- _Directions_: Reproduce the following entries exactly, leaving nothing out.

── Material for this exercise ──

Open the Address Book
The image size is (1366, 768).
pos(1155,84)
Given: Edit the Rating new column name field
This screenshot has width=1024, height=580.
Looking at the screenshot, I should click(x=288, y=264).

───

- _Output of the task_:
Open the Address Book
The image size is (1366, 768).
pos(1155,84)
Given: Edit the Rating new column name field
This screenshot has width=1024, height=580.
Looking at the screenshot, I should click(x=288, y=264).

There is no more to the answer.